Prefeitura de Florianópolis instala “barreira migratória” na rodoviária
Prefeito Topázio afirma em vídeo que município não é depósito de pessoas em situação de rua
IBRAHIM KHAN
O prefeito de Florianópolis, Topázio Neto (PSD), disse em vídeo, nas suas redes sociais, que instalou um posto da Secretaria de Assistência Social no Terminal Rodoviário Rita Maria, no Centro, para controlar a vinda de pessoas em situação de vulnerabilidade à cidade. Topázio anuncia no vídeo que mais de 500 pessoas já foram mandadas embora. “Quem aqui desembarca deve respeitar as nossas regras e a nossa cultura”, afirma o prefeito.
Publicada em 2 de novembro, a postagem repercutiu nacionalmente. Três dias depois, Topázio divulgou outro material em que reitera o anterior. “Se a pessoa chega aqui, sem saber onde vai dormir, sem qualquer plano de vida, é óbvio que foi despachada de algum lugar. Nós vamos mandar de volta”, diz, ao se referir às pessoas em situação de rua.
“Essa medida viola frontalmente a Constituição e a Declaração Universal dos Direitos Humanos”, diz Prudente Mello, presidente da Comissão de Direitos Humanos da OAB/SC. A Constituição Federal garante a liberdade de locomoção em território nacional. A prática de impedir permanência e pressionar por retorno pode configurar violação à dignidade humana e constrangimento ilegal.
“A medida, da forma que o prefeito fez, pode ser caracterizada como abuso de autoridade”, afirma Prudente. O advogado lembra que outros agentes públicos envolvidos também podem responder por responsabilização administrativa, mas que isso dependerá da atuação dos órgãos competentes.
A Defensoria Pública de Santa Catarina (DPE-SC) instaurou processo de investigação e cobrou esclarecimentos da Prefeitura de Florianópolis. O Ministério Público de Santa Catarina (MPSC) informou que acompanha o caso. Até agora, nenhuma ordem determinou a interrupção imediata da operação, que continua na rodoviária.
Em março deste ano, o MPSC estimou 3.678 pessoas em situação de rua na capital. Organizações independentes que lidam com a população em vulnerabilidade acreditam que deve haver mais de 4 mil. Para enfrentar o problema, a Secretaria de Assistência Social tem um orçamento de R$ 267 milhões, o maior em cinco anos, equivalente a um aumento de 240% em relação a 2024. Entretanto, a Passarela da Cidadania, que oferece serviços e abrigo, continua com falta de vagas e o Restaurante Popular permanece fechado.

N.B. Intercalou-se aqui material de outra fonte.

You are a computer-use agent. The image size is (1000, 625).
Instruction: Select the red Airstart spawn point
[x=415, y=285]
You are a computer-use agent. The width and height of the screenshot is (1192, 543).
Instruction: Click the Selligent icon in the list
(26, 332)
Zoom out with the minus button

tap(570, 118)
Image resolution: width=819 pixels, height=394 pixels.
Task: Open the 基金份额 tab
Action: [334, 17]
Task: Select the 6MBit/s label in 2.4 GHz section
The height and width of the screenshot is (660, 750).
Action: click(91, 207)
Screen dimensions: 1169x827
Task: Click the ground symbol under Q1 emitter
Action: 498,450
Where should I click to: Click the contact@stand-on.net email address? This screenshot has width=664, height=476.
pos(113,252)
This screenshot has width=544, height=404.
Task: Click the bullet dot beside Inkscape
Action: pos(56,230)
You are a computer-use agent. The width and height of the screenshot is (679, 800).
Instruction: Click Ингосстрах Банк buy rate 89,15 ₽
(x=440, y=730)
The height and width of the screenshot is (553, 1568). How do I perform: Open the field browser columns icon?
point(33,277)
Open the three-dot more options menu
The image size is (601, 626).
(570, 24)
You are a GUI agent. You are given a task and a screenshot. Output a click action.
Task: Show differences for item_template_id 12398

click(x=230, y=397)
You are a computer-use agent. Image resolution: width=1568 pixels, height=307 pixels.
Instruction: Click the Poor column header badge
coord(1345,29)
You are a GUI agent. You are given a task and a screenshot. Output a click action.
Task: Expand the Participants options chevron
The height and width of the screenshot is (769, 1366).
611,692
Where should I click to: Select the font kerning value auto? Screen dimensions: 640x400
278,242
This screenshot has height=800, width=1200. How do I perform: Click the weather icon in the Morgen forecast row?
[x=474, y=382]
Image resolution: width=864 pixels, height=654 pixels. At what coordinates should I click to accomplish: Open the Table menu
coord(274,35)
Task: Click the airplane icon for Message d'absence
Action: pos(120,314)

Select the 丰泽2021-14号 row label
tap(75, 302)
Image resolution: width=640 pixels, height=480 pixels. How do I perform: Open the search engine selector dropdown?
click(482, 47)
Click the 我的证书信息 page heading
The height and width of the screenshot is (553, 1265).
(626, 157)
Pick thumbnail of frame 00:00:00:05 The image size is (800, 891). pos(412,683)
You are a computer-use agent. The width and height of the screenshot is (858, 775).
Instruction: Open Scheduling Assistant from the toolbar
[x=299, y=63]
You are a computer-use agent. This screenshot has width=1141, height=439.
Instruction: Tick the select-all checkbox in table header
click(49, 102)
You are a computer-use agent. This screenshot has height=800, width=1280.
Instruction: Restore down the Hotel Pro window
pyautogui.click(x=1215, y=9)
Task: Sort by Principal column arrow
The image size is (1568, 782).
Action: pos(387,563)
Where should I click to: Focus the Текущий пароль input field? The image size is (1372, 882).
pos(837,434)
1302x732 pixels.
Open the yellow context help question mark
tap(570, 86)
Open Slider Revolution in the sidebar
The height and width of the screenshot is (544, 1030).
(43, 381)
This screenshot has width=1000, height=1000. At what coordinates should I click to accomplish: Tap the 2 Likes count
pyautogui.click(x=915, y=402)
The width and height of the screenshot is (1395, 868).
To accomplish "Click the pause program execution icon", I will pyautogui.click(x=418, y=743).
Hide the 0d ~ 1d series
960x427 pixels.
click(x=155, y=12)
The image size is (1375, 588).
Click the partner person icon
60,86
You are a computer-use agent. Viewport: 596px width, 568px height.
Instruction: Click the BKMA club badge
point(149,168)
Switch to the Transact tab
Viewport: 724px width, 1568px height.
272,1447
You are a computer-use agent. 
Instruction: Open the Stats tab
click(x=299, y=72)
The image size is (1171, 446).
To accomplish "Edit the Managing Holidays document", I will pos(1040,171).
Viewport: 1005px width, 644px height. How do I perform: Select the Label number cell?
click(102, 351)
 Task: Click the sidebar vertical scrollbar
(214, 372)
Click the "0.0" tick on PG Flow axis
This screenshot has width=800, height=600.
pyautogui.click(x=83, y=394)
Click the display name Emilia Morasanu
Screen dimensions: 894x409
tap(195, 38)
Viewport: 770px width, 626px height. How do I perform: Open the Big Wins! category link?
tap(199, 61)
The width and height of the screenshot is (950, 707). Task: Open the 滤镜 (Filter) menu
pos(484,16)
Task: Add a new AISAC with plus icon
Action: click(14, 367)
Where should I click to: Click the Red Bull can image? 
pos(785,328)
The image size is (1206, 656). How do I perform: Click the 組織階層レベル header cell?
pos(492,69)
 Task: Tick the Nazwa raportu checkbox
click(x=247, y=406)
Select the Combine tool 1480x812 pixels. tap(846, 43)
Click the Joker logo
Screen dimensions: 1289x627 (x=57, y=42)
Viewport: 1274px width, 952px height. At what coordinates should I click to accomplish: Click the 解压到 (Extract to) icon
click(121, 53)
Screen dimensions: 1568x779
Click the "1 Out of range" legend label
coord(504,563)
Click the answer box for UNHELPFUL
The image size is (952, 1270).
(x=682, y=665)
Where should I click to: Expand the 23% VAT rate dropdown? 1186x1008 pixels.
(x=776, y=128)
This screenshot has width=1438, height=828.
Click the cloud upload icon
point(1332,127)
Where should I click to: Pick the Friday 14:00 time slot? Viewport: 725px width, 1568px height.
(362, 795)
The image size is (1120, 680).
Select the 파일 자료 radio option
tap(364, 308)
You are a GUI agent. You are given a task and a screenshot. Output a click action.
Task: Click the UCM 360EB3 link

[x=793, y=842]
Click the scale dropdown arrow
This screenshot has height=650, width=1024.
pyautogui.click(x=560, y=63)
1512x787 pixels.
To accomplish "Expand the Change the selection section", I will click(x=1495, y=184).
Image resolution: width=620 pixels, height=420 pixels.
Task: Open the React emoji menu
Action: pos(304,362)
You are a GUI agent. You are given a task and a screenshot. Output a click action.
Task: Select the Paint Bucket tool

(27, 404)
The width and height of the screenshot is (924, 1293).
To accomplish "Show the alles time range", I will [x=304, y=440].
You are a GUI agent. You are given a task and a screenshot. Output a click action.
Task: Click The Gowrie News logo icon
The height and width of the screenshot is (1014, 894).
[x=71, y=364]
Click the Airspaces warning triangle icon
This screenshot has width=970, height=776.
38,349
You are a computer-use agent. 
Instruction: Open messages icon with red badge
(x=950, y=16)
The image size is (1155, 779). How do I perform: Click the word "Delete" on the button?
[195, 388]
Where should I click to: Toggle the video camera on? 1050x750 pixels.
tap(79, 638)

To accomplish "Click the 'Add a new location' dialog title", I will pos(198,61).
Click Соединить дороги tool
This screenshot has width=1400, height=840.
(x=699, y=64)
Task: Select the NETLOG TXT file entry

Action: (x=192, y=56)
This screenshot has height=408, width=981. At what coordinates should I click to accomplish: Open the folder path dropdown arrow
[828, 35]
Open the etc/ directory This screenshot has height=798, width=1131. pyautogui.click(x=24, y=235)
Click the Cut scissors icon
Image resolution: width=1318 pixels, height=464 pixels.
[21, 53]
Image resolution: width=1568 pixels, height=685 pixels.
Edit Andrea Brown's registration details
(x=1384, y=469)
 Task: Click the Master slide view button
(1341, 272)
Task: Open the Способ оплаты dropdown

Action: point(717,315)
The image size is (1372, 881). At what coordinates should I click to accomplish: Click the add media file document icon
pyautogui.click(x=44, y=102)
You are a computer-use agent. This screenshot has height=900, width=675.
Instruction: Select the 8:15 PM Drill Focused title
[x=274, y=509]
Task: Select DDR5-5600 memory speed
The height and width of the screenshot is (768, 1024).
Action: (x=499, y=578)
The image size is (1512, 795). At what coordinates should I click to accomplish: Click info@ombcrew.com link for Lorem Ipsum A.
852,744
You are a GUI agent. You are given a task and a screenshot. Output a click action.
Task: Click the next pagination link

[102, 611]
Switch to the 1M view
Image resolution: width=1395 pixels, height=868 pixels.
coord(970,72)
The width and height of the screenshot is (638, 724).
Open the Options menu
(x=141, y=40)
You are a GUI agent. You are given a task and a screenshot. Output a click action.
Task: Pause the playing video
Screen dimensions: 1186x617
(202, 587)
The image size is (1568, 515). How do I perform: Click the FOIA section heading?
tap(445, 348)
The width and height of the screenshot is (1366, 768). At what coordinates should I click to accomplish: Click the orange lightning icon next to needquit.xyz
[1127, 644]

Prefeitura mudou narrativa sobre abordagens da Assistência Social
Após o envolvimento dos órgãos públicos jurídicos, Topázio alterou o discurso. Ele afirmou que o atendimento ocorre somente quando a própria pessoa procura voluntariamente ajuda no posto, sem bloqueio ou impedimento de recém-chegados.
Em seu vídeo publicado em 5 de novembro, o prefeito responde comentários de suas redes sociais e adota uma abordagem mais moderada, com verniz humorístico. “Florianópolis acolhe todos que vêm em paz”, esse é o título da publicação mais recente sobre o assunto, o que contrasta com slogans anteriores como “Respeitem nossa Floripa” e “Chegou sem rumo? Volta para cidade natal”.
“Que país lindo, onde tiro meu visto?”, ironizou um internauta escolhido para ter o comentário respondido. Topázio sorri enquanto lê em voz alta. “Florianópolis não precisa de nada disso, se você vem turistar, se você vem trabalhar, é sempre bem-vindo”, afirmou.
Enquanto a Prefeitura tenta conter danos, o governador Jorginho Mello (PL), aliado político do prefeito, continua na brincadeira. “Vai precisar de visto para vir para Santa Catarina? Será que pode? Vou consultar a procuradoria”, disse em vídeo, rindo. No dia seguinte, postou uma série de fotos que simulam passaportes catarinenses. “A pedido, os primeiros vistos catarinenses”, diz a legenda.
A brincadeira, porém, normaliza a ideia de controle migratório interno, inexistente no ordenamento jurídico brasileiro. Para o advogado Prudente, o humor institucional legitima uma política de expulsão seletiva, na qual a pobreza se transforma em critério de permanência.